### Data for processing

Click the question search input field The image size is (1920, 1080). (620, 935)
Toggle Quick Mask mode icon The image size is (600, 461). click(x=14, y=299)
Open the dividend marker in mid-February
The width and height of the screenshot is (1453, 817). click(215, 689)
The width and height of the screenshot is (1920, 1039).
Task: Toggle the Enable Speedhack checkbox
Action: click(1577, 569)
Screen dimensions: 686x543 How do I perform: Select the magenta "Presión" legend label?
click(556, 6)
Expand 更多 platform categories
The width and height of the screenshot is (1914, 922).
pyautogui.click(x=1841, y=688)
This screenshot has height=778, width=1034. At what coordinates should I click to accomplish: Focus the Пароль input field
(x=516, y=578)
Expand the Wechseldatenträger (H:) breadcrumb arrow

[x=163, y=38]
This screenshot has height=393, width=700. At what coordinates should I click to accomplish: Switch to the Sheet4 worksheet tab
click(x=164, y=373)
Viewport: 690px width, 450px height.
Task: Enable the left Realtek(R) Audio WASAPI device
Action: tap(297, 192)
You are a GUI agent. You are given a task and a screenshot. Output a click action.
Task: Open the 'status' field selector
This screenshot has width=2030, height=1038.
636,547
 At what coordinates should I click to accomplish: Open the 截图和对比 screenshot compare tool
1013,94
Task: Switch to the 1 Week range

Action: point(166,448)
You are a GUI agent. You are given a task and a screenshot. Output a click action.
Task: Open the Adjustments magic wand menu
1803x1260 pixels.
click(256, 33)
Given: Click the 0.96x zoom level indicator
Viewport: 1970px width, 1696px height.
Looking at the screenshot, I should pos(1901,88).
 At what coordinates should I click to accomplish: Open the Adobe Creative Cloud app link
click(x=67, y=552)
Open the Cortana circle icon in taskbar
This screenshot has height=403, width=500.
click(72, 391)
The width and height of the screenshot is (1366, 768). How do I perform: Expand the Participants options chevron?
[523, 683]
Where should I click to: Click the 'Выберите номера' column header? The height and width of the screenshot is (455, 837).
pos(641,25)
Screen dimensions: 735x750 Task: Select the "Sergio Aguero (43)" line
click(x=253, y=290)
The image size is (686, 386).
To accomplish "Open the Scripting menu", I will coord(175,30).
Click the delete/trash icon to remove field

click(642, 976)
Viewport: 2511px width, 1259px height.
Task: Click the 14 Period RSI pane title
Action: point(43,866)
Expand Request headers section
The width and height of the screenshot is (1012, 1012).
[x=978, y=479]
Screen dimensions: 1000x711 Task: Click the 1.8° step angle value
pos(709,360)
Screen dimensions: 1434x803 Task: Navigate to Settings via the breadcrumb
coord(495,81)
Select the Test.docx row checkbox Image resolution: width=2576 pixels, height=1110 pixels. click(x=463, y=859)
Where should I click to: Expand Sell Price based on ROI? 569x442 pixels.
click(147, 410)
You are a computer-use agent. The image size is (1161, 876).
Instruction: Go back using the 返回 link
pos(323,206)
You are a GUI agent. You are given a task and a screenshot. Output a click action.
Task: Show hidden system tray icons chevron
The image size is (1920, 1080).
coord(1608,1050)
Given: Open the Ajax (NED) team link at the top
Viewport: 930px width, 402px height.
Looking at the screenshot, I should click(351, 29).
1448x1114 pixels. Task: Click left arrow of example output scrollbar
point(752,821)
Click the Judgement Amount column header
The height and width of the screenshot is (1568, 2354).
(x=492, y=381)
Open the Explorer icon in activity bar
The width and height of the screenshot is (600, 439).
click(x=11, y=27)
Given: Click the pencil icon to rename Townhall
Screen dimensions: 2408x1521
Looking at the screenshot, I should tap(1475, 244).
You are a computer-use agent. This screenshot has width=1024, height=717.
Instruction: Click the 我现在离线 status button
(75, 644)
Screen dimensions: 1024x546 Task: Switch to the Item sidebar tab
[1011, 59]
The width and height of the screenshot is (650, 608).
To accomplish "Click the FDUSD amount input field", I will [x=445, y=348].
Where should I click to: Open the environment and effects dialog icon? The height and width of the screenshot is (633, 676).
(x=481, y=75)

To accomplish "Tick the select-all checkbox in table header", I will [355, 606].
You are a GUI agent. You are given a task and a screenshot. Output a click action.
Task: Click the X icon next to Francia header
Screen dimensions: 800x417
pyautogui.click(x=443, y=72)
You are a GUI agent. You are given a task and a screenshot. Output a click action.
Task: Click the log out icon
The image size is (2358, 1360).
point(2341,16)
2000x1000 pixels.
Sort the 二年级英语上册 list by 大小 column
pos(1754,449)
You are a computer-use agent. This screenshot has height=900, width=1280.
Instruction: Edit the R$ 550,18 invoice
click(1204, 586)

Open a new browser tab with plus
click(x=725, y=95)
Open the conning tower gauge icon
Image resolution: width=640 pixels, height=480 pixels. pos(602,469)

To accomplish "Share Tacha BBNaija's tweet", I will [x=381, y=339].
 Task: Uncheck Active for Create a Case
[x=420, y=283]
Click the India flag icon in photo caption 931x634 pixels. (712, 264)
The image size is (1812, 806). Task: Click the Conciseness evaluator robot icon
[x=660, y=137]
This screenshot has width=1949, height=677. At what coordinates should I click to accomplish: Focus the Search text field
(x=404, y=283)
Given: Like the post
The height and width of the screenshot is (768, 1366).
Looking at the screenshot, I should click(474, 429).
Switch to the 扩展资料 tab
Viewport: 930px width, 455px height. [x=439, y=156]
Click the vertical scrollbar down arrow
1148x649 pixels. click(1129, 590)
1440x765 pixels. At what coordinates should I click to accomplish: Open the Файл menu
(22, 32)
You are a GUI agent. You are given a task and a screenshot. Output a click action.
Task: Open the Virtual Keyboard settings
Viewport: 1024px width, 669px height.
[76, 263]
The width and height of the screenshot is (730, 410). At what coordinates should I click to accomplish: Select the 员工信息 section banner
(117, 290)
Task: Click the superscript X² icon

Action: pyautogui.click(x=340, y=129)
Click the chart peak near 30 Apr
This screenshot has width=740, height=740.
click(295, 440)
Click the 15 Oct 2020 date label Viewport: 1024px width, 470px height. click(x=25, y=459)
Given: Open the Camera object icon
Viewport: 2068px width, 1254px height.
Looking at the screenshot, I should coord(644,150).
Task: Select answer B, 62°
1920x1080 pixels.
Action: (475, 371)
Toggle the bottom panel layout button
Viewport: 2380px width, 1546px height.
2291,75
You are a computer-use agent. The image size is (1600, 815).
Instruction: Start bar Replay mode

######

Set problem —
Rewrite the rows above as a JSON list of strings, with one string for each line. Leave out blank lines.

Output of the exercise —
[
  "Click the question search input field The image size is (1920, 1080). (620, 935)",
  "Toggle Quick Mask mode icon The image size is (600, 461). click(x=14, y=299)",
  "Open the dividend marker in mid-February",
  "The width and height of the screenshot is (1453, 817). click(215, 689)",
  "The width and height of the screenshot is (1920, 1039).",
  "Task: Toggle the Enable Speedhack checkbox",
  "Action: click(1577, 569)",
  "Screen dimensions: 686x543 How do I perform: Select the magenta \"Presión\" legend label?",
  "click(556, 6)",
  "Expand 更多 platform categories",
  "The width and height of the screenshot is (1914, 922).",
  "pyautogui.click(x=1841, y=688)",
  "This screenshot has height=778, width=1034. At what coordinates should I click to accomplish: Focus the Пароль input field",
  "(x=516, y=578)",
  "Expand the Wechseldatenträger (H:) breadcrumb arrow",
  "[x=163, y=38]",
  "This screenshot has height=393, width=700. At what coordinates should I click to accomplish: Switch to the Sheet4 worksheet tab",
  "click(x=164, y=373)",
  "Viewport: 690px width, 450px height.",
  "Task: Enable the left Realtek(R) Audio WASAPI device",
  "Action: tap(297, 192)",
  "You are a GUI agent. You are given a task and a screenshot. Output a click action.",
  "Task: Open the 'status' field selector",
  "This screenshot has width=2030, height=1038.",
  "636,547",
  " At what coordinates should I click to accomplish: Open the 截图和对比 screenshot compare tool",
  "1013,94",
  "Task: Switch to the 1 Week range",
  "Action: point(166,448)",
  "You are a GUI agent. You are given a task and a screenshot. Output a click action.",
  "Task: Open the Adjustments magic wand menu",
  "1803x1260 pixels.",
  "click(256, 33)",
  "Given: Click the 0.96x zoom level indicator",
  "Viewport: 1970px width, 1696px height.",
  "Looking at the screenshot, I should pos(1901,88).",
  " At what coordinates should I click to accomplish: Open the Adobe Creative Cloud app link",
  "click(x=67, y=552)",
  "Open the Cortana circle icon in taskbar",
  "This screenshot has height=403, width=500.",
  "click(72, 391)",
  "The width and height of the screenshot is (1366, 768). How do I perform: Expand the Participants options chevron?",
  "[523, 683]",
  "Where should I click to: Click the 'Выберите номера' column header? The height and width of the screenshot is (455, 837).",
  "pos(641,25)",
  "Screen dimensions: 735x750 Task: Select the \"Sergio Aguero (43)\" line",
  "click(x=253, y=290)",
  "The image size is (686, 386).",
  "To accomplish \"Open the Scripting menu\", I will coord(175,30).",
  "Click the delete/trash icon to remove field",
  "click(642, 976)",
  "Viewport: 2511px width, 1259px height.",
  "Task: Click the 14 Period RSI pane title",
  "Action: point(43,866)",
  "Expand Request headers section",
  "The width and height of the screenshot is (1012, 1012).",
  "[x=978, y=479]",
  "Screen dimensions: 1000x711 Task: Click the 1.8° step angle value",
  "pos(709,360)",
  "Screen dimensions: 1434x803 Task: Navigate to Settings via the breadcrumb",
  "coord(495,81)",
  "Select the Test.docx row checkbox Image resolution: width=2576 pixels, height=1110 pixels. click(x=463, y=859)",
  "Where should I click to: Expand Sell Price based on ROI? 569x442 pixels.",
  "click(147, 410)",
  "You are a computer-use agent. The image size is (1161, 876).",
  "Instruction: Go back using the 返回 link",
  "pos(323,206)",
  "You are a GUI agent. You are given a task and a screenshot. Output a click action.",
  "Task: Show hidden system tray icons chevron",
  "The image size is (1920, 1080).",
  "coord(1608,1050)",
  "Given: Open the Ajax (NED) team link at the top",
  "Viewport: 930px width, 402px height.",
  "Looking at the screenshot, I should click(351, 29).",
  "1448x1114 pixels. Task: Click left arrow of example output scrollbar",
  "point(752,821)",
  "Click the Judgement Amount column header",
  "The height and width of the screenshot is (1568, 2354).",
  "(x=492, y=381)",
  "Open the Explorer icon in activity bar",
  "The width and height of the screenshot is (600, 439).",
  "click(x=11, y=27)",
  "Given: Click the pencil icon to rename Townhall",
  "Screen dimensions: 2408x1521",
  "Looking at the screenshot, I should tap(1475, 244).",
  "You are a computer-use agent. This screenshot has width=1024, height=717.",
  "Instruction: Click the 我现在离线 status button",
  "(75, 644)",
  "Screen dimensions: 1024x546 Task: Switch to the Item sidebar tab",
  "[1011, 59]",
  "The width and height of the screenshot is (650, 608).",
  "To accomplish \"Click the FDUSD amount input field\", I will [x=445, y=348].",
  "Where should I click to: Open the environment and effects dialog icon? The height and width of the screenshot is (633, 676).",
  "(x=481, y=75)",
  "To accomplish \"Tick the select-all checkbox in table header\", I will [355, 606].",
  "You are a GUI agent. You are given a task and a screenshot. Output a click action.",
  "Task: Click the X icon next to Francia header",
  "Screen dimensions: 800x417",
  "pyautogui.click(x=443, y=72)",
  "You are a GUI agent. You are given a task and a screenshot. Output a click action.",
  "Task: Click the log out icon",
  "The image size is (2358, 1360).",
  "point(2341,16)",
  "2000x1000 pixels.",
  "Sort the 二年级英语上册 list by 大小 column",
  "pos(1754,449)",
  "You are a computer-use agent. This screenshot has height=900, width=1280.",
  "Instruction: Edit the R$ 550,18 invoice",
  "click(1204, 586)",
  "Open a new browser tab with plus",
  "click(x=725, y=95)",
  "Open the conning tower gauge icon",
  "Image resolution: width=640 pixels, height=480 pixels. pos(602,469)",
  "To accomplish \"Share Tacha BBNaija's tweet\", I will [x=381, y=339].",
  " Task: Uncheck Active for Create a Case",
  "[x=420, y=283]",
  "Click the India flag icon in photo caption 931x634 pixels. (712, 264)",
  "The image size is (1812, 806). Task: Click the Conciseness evaluator robot icon",
  "[x=660, y=137]",
  "This screenshot has width=1949, height=677. At what coordinates should I click to accomplish: Focus the Search text field",
  "(x=404, y=283)",
  "Given: Like the post",
  "The height and width of the screenshot is (768, 1366).",
  "Looking at the screenshot, I should click(474, 429).",
  "Switch to the 扩展资料 tab",
  "Viewport: 930px width, 455px height. [x=439, y=156]",
  "Click the vertical scrollbar down arrow",
  "1148x649 pixels. click(1129, 590)",
  "1440x765 pixels. At what coordinates should I click to accomplish: Open the Файл menu",
  "(22, 32)",
  "You are a GUI agent. You are given a task and a screenshot. Output a click action.",
  "Task: Open the Virtual Keyboard settings",
  "Viewport: 1024px width, 669px height.",
  "[76, 263]",
  "The width and height of the screenshot is (730, 410). At what coordinates should I click to accomplish: Select the 员工信息 section banner",
  "(117, 290)",
  "Task: Click the superscript X² icon",
  "Action: pyautogui.click(x=340, y=129)",
  "Click the chart peak near 30 Apr",
  "This screenshot has width=740, height=740.",
  "click(295, 440)",
  "Click the 15 Oct 2020 date label Viewport: 1024px width, 470px height. click(x=25, y=459)",
  "Given: Open the Camera object icon",
  "Viewport: 2068px width, 1254px height.",
  "Looking at the screenshot, I should coord(644,150).",
  "Task: Select answer B, 62°",
  "1920x1080 pixels.",
  "Action: (475, 371)",
  "Toggle the bottom panel layout button",
  "Viewport: 2380px width, 1546px height.",
  "2291,75",
  "You are a computer-use agent. The image size is (1600, 815).",
  "Instruction: Start bar Replay mode"
]